We spoke about the difference between subjects and objects, as we always do, and the importance of recognizing that human beings are the former and should never be treated as the latter. At one point we used examples from popular culture to illustrate how easy it is to forget this, and how cognitive dissonance on this issue is so ubiquitous in our culture.  We’re loud with our protests about the Boko Haram kidnappings (because, after all, it’s Africa), but after we’ve done our duty of hashtagging #BringBackOurGirls, we go back to playing video games like Grand Theft Auto, wherein the gamer takes on the role of the protagonist and racks up points by using and discarding the women he comes across.  We used an image from this game alongside a separate photo in which Snoop Dog brought two women along with him to the MTV music awards in dog chains.  We asked the girls to look at the two photos and identify who were the subjects and who were the objects in these scenarios.

Each day, the classes are different.  Sometimes the girls want to talk about how women are portrayed in media and advertising, some classes want to discuss human rights, and some want to focus on the daily challenge of respecting the dignity of themselves and those around them in a world where this can be pretty confusing.

_Stored data_
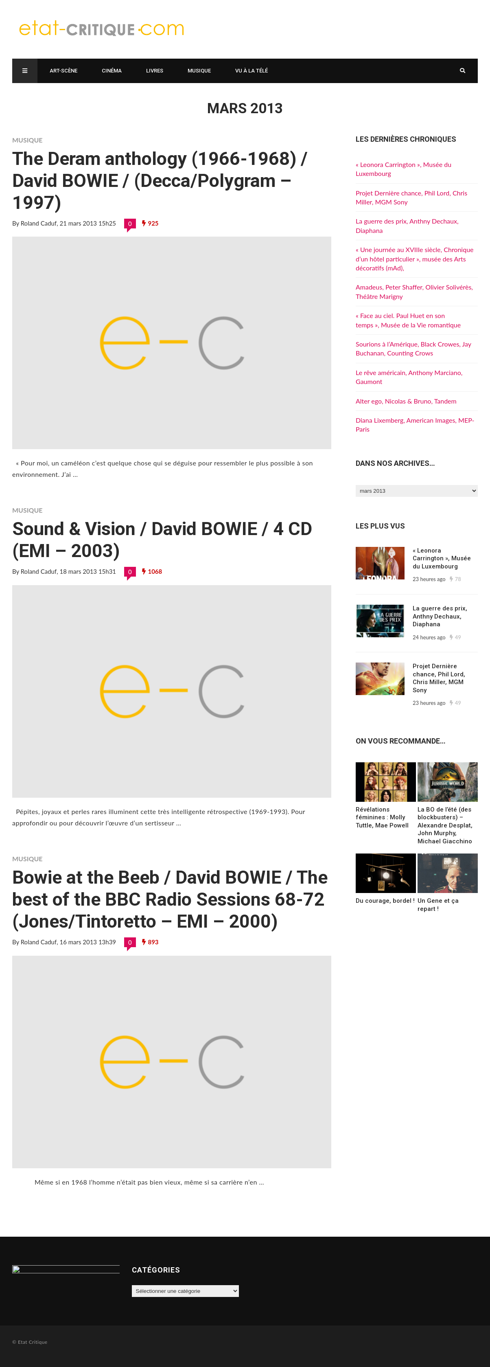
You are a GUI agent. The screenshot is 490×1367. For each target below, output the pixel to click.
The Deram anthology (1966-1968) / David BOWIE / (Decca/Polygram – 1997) (160, 180)
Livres (154, 71)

_What this task involves_
Write out the passage about teaching girls the difference between subjects and objects, word for word and in full. The material can be set aside.

_Task output_
We spoke about the difference between subjects and objects, as we always do, and the importance of recognizing that human beings are the former and should never be treated as the latter. At one point we used examples from popular culture to illustrate how easy it is to forget this, and how cognitive dissonance on this issue is so ubiquitous in our culture.  We’re loud with our protests about the Boko Haram kidnappings (because, after all, it’s Africa), but after we’ve done our duty of hashtagging #BringBackOurGirls, we go back to playing video games like Grand Theft Auto, wherein the gamer takes on the role of the protagonist and racks up points by using and discarding the women he comes across.  We used an image from this game alongside a separate photo in which Snoop Dog brought two women along with him to the MTV music awards in dog chains.  We asked the girls to look at the two photos and identify who were the subjects and who were the objects in these scenarios.

Each day, the classes are different.  Sometimes the girls want to talk about how women are portrayed in media and advertising, some classes want to discuss human rights, and some want to focus on the daily challenge of respecting the dignity of themselves and those around them in a world where this can be pretty confusing.